## [Given exercise]
Copy out everything in the data below, from the line containing "Given: Click the Imperative mood symbol" down to the line containing "Screen dimensions: 2576x1315", with both of those lines included and every line reproduced verbatim.

## [Data]
◆ ◆ ◆

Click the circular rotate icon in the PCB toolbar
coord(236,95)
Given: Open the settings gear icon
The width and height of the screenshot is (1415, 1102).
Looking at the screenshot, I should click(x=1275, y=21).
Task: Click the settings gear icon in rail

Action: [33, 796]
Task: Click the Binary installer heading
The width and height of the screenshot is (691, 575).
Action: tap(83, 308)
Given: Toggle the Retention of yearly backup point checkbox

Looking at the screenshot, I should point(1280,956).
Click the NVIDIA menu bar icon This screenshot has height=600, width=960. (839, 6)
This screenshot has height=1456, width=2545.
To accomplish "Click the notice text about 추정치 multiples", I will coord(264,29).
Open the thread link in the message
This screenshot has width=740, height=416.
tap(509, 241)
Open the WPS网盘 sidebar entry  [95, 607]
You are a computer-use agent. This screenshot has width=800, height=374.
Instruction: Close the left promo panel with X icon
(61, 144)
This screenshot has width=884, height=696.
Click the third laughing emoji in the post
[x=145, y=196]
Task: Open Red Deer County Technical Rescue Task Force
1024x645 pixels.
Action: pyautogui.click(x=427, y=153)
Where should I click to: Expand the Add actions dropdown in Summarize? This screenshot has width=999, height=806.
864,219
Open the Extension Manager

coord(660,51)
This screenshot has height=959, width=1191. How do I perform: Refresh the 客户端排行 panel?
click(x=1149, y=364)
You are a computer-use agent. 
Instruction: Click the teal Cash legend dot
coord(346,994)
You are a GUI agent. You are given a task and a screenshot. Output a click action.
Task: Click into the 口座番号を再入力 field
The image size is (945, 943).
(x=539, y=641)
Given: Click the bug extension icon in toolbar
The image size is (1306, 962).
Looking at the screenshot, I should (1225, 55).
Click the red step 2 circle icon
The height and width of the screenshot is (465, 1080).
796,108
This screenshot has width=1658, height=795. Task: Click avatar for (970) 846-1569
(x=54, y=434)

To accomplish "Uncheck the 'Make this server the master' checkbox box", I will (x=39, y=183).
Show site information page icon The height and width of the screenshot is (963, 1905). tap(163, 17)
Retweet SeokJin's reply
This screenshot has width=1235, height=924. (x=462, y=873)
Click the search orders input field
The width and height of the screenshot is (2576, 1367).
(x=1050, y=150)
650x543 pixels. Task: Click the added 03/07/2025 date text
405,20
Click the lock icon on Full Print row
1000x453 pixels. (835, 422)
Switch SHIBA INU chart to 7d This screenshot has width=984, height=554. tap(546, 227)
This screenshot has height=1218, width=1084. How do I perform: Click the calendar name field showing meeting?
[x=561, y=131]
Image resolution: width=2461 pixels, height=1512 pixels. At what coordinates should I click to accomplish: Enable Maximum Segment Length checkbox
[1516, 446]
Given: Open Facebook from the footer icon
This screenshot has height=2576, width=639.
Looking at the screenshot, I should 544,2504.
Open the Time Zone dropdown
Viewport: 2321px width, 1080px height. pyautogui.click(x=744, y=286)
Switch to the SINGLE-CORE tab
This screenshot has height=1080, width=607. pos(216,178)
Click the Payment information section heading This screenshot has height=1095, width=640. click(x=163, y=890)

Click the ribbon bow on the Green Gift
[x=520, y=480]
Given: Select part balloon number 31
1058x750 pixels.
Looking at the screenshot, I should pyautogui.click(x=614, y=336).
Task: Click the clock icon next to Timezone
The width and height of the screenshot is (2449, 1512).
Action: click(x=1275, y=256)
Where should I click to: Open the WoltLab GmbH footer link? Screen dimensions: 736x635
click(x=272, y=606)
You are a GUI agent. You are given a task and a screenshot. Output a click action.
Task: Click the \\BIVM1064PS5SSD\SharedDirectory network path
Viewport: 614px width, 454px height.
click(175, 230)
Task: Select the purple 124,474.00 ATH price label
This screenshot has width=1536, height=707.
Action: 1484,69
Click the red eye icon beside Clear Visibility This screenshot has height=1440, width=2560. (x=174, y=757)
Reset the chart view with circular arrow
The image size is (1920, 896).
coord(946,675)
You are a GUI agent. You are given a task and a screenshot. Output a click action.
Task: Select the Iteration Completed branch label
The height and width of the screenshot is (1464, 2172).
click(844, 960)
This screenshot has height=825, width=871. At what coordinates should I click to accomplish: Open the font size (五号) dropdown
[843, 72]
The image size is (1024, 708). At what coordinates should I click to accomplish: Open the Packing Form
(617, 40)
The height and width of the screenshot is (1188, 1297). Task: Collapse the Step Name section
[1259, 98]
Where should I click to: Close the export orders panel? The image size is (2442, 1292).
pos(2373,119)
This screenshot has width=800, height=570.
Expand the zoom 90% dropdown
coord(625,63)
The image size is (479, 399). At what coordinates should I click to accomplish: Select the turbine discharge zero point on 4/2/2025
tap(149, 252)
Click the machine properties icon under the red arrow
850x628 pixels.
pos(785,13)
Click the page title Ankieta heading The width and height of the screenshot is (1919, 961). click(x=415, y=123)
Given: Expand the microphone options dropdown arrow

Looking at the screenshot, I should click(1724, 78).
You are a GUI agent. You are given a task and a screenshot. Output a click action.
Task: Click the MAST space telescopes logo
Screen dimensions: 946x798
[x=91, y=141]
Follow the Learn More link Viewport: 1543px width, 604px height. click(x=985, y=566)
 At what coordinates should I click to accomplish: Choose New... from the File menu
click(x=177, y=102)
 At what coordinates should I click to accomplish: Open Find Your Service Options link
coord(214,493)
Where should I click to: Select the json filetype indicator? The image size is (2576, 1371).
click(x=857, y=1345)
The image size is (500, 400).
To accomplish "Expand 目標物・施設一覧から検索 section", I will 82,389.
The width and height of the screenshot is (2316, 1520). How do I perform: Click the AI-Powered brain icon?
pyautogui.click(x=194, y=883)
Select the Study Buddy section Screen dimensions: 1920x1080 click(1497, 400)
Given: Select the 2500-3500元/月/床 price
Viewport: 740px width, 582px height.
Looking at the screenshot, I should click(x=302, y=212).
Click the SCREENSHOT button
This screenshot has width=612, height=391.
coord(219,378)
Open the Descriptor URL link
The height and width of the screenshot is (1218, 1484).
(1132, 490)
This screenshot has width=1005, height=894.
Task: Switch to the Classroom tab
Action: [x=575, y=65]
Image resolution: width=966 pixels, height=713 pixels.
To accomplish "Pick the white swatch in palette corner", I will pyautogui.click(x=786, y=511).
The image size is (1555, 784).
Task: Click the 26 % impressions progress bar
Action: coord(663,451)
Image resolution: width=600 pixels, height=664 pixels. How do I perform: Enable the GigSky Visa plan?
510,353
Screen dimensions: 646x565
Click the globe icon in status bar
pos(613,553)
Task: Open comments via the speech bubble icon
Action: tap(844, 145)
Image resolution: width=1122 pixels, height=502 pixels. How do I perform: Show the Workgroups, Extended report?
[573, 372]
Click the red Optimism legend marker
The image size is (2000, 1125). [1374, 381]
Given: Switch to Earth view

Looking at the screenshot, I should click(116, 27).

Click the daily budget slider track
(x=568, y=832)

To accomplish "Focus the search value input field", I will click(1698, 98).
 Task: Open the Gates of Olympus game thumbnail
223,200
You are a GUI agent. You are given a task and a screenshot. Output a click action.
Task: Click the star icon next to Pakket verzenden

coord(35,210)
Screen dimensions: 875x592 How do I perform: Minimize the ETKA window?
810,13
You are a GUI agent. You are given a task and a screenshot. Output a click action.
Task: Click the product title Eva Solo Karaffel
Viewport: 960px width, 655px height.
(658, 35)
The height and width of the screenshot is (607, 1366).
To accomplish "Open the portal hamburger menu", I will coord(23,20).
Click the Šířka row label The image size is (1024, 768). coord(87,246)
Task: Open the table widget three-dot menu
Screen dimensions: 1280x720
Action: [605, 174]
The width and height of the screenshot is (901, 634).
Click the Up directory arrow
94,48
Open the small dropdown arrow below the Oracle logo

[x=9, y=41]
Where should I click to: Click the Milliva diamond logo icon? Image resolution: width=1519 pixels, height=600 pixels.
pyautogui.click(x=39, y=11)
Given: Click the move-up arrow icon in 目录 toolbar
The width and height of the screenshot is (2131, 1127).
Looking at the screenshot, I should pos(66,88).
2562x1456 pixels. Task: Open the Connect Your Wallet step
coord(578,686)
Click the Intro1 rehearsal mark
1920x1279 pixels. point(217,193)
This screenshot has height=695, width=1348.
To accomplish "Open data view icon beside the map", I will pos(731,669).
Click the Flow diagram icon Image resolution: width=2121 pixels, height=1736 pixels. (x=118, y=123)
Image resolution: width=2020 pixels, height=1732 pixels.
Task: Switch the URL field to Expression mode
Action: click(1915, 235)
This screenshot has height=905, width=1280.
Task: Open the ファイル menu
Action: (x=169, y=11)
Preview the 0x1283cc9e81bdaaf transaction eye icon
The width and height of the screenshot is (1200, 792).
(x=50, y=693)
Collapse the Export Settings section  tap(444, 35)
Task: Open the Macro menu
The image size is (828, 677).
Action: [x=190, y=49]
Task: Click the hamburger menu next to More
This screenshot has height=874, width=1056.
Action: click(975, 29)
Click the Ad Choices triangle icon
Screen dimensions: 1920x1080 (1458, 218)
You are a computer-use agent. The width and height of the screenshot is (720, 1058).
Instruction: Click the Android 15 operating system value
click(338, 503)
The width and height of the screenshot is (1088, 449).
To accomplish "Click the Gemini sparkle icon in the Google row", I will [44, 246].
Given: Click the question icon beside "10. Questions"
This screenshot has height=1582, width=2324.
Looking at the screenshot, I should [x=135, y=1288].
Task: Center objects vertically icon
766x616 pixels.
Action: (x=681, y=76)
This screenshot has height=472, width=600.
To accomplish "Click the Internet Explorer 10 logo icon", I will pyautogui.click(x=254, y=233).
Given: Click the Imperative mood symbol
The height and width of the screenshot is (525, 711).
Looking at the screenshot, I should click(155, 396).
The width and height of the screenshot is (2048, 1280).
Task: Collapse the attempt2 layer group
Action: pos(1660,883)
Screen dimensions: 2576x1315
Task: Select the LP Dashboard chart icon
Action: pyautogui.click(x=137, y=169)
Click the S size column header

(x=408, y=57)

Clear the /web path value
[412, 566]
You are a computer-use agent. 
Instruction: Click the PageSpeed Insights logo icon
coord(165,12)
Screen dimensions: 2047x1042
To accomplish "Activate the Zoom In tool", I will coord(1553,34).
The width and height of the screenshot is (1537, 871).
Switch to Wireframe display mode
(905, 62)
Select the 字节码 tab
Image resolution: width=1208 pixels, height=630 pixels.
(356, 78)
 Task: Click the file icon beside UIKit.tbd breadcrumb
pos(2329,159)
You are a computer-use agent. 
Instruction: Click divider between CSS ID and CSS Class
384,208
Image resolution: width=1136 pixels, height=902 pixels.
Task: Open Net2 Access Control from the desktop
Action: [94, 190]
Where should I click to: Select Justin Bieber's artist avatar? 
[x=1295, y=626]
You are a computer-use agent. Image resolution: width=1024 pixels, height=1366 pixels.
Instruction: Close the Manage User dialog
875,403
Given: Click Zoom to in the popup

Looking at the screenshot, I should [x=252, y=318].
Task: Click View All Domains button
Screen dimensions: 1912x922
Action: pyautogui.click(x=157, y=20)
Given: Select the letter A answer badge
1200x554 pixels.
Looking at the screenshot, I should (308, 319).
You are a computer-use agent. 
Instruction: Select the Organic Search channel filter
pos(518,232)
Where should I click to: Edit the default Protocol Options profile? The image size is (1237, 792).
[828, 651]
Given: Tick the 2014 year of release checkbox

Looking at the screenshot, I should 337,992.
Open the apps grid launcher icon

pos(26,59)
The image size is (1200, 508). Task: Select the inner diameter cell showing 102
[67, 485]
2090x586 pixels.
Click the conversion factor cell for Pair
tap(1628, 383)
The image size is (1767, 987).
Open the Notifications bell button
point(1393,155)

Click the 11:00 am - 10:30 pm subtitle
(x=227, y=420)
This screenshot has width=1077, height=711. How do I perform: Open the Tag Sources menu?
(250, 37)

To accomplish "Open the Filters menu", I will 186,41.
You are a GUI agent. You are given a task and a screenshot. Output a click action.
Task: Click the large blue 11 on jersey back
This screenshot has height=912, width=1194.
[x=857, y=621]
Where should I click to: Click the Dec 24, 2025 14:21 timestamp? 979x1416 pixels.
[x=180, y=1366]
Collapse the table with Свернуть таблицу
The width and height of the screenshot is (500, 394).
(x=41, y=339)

◆ ◆ ◆

## [Exercise solution]
Given: Click the Imperative mood symbol
The height and width of the screenshot is (525, 711).
Looking at the screenshot, I should click(155, 396).
The width and height of the screenshot is (2048, 1280).
Task: Collapse the attempt2 layer group
Action: pos(1660,883)
Screen dimensions: 2576x1315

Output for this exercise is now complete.